The End of the European Enlightenment?

Is it still too early to tell where the French Revolution will end?

Our withdrawal from Afghanistan has produced rather more mirth on Trad-Con Telegram chat groups than I would have anticipated.

If the English enlightenment gave us liberation of the agent, the European enlightenment gave us liberation of the will. Now, as the liberated will tightens its hold in wealthy urban locales, so frisson ensues at the threat of its collapse.

I can’t imagine these sorts of jokes being banded around during the retreat from Saigon or even Iraq. The West’s disillusionment with its own values is well and truly underway.

It’s about time.

We passed a point of no return at Nurenberg. The victorious powers could agree that the Nazis had done something terribly wrong but, with a jurisdiction and laws made up on the fly and applied retroactively, the best the prosecutors could do was entreat the condemned men: ‘imagine being you.’

Whether the authority of that court flowed from ideology or some sort of etherial humanist objectivity, time will continue to tell, but the same moralising is now wielded by sullen teenagers and woke schoolmarms – the ‘imagine being you’ refrain and its variants casually applied in any situation where someone needs to be checked by the entire weight of society for breaking ranks with the orthodoxy de jour.

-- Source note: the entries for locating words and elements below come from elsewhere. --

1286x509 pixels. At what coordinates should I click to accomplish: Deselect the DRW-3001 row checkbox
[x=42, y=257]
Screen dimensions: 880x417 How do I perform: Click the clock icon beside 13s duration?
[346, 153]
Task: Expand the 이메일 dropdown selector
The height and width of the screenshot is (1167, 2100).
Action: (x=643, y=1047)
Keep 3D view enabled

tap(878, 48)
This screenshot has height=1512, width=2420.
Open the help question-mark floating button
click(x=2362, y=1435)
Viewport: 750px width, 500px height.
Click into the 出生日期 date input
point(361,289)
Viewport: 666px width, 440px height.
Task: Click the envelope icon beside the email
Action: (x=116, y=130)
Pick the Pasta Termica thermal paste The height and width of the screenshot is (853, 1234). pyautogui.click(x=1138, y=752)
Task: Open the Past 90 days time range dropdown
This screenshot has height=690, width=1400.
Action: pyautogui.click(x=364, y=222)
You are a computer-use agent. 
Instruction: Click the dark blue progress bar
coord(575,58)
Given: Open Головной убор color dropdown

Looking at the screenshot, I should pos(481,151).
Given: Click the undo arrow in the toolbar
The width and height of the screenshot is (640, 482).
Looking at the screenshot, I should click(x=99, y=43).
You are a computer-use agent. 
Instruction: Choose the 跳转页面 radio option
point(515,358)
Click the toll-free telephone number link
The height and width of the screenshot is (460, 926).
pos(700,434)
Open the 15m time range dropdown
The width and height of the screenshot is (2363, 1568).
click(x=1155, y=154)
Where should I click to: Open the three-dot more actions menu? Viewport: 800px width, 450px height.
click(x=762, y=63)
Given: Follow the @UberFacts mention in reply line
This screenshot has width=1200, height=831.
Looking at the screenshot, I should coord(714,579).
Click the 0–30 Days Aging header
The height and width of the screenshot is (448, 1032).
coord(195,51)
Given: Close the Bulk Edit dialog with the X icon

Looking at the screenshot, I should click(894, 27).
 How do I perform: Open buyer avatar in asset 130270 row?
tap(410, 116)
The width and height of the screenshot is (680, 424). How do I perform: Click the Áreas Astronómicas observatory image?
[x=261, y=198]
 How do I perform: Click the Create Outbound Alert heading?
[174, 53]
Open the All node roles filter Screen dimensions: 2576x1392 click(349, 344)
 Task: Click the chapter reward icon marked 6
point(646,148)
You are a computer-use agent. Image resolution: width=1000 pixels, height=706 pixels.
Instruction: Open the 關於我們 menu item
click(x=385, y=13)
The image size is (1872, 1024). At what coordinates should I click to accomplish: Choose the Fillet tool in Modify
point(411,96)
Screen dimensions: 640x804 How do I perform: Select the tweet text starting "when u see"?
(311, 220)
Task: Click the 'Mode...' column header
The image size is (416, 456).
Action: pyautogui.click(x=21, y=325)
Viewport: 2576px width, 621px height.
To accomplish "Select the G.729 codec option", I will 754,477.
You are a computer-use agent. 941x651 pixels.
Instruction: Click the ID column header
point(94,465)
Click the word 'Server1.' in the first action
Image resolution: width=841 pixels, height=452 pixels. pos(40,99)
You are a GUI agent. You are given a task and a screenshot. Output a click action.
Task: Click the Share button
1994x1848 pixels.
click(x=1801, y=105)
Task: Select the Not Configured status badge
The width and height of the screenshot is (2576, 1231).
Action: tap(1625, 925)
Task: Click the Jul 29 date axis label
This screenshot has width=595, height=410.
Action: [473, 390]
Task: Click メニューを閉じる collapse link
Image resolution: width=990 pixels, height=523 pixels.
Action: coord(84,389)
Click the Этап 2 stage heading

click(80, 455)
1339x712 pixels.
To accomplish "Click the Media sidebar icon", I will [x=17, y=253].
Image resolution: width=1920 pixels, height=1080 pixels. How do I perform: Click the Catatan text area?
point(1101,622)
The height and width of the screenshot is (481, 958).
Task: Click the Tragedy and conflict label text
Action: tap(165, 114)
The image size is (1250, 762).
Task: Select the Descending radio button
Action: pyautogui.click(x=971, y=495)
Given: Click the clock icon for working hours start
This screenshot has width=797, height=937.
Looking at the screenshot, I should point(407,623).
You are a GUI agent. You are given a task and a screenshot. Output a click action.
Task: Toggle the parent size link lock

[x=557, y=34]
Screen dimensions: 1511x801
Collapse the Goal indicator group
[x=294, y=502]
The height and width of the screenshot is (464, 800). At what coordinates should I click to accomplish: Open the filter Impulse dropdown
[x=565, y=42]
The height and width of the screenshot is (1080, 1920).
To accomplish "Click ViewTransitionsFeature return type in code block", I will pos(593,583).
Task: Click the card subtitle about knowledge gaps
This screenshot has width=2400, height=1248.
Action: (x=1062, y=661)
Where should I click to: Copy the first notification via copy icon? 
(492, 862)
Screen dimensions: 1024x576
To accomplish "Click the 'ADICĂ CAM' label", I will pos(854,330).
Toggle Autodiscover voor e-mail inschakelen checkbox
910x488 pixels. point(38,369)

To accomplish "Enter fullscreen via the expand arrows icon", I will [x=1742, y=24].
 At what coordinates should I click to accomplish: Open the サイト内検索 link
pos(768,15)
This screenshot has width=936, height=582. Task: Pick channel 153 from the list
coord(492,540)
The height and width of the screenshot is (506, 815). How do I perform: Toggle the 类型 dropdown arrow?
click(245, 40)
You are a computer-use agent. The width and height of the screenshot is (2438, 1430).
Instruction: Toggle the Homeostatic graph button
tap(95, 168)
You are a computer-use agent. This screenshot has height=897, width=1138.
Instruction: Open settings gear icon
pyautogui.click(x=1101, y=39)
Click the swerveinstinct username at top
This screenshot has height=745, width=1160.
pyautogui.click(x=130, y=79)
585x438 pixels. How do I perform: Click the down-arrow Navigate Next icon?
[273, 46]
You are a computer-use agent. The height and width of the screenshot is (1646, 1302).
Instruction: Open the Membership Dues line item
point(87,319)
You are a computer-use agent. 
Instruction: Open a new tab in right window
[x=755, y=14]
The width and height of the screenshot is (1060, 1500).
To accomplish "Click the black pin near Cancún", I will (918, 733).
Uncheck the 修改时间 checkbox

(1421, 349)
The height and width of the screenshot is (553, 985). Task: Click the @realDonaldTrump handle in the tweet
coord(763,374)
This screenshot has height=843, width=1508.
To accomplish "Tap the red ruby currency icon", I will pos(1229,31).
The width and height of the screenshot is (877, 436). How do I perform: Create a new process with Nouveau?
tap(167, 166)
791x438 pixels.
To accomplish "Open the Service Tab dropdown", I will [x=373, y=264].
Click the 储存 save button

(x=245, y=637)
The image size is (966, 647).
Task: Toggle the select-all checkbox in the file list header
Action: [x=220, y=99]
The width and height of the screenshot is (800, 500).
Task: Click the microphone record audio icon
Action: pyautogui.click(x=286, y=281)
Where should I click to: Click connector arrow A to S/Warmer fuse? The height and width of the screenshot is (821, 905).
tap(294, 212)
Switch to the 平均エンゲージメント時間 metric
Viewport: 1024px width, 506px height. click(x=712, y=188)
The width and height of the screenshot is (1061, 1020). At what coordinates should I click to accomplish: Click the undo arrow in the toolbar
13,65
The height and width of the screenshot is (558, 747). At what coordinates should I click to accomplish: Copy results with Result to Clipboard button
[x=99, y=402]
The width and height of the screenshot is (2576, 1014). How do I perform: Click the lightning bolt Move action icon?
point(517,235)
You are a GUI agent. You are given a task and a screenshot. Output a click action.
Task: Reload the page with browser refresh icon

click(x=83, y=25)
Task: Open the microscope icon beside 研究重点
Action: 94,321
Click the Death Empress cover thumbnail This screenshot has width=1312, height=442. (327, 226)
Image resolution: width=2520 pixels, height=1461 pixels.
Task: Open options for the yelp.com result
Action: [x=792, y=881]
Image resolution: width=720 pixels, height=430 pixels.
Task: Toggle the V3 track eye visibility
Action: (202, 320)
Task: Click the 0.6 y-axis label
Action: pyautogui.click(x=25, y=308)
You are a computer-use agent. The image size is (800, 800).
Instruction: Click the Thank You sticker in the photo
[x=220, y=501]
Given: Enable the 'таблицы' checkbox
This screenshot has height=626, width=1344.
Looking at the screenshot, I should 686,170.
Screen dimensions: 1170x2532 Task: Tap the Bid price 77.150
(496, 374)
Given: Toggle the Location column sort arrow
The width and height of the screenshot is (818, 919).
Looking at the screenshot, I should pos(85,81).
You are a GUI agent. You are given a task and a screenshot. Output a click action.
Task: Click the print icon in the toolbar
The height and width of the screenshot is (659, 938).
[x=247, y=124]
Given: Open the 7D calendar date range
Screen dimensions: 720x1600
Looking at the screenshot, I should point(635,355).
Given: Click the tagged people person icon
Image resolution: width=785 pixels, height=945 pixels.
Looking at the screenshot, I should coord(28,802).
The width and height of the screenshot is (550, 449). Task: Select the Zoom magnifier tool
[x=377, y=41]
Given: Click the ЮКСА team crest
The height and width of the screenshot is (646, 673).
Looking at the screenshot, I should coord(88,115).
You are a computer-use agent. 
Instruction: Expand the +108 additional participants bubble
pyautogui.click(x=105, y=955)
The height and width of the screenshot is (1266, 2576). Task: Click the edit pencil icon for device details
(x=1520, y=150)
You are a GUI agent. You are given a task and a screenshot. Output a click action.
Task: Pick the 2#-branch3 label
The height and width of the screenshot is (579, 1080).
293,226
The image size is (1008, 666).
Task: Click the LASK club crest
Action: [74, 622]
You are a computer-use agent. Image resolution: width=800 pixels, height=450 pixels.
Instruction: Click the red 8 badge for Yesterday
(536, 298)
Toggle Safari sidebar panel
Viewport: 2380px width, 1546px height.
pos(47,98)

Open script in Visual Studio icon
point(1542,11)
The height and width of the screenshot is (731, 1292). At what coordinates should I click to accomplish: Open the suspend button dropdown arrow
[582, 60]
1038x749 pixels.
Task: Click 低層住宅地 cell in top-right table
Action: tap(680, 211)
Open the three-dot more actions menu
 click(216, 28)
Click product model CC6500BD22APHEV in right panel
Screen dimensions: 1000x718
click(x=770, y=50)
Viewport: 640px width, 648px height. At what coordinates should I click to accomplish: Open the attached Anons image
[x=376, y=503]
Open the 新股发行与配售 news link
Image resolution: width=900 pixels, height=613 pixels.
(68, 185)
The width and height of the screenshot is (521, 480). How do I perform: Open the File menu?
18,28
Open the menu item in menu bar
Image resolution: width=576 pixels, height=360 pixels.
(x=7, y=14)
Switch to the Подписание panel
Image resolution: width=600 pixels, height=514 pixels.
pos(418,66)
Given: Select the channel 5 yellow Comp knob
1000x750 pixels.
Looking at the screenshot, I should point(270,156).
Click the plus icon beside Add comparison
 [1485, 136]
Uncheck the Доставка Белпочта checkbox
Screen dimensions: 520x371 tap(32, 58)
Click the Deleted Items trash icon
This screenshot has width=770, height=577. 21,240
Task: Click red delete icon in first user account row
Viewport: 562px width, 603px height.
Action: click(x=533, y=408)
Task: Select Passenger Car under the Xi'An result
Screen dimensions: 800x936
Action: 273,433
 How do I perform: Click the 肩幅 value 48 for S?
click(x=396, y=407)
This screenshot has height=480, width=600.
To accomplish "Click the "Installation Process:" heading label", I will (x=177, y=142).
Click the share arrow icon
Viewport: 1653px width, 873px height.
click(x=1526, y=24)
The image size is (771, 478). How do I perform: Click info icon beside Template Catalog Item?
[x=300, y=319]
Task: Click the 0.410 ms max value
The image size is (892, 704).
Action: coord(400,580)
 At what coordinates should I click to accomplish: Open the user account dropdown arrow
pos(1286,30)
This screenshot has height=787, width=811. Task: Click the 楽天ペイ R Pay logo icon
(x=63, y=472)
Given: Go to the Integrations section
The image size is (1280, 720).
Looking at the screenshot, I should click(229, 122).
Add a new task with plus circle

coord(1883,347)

Suddenly, all the world is a courtroom.

These rhetorical blueprints have also been adopted by the very galleries they were designed to eliminate. To take one example, many Christians are currently stuck trying to negotiate for the lives of unborn children as if a ‘right to life’ were given by God and not by Voltaire.

It is an astounding a coup, when you think about it. It also slightly draws one’s breath to hear continentals lecture the Common Law World on the dignity of man as if Gibbon, Burke and Johnson hadn’t hammered these ideas out long before any Triumphal Arch rose from the blood of their revolutions to proclaim their righteousness from Paris to Pyongyang.

Today, the lens of Women’s rights, animal rights, LGBTQ rights and carbon neutrality is gradually drawing ridicule. In reality, it was never possible to evaluate western social success by these indicators – far less that of Afghanistan.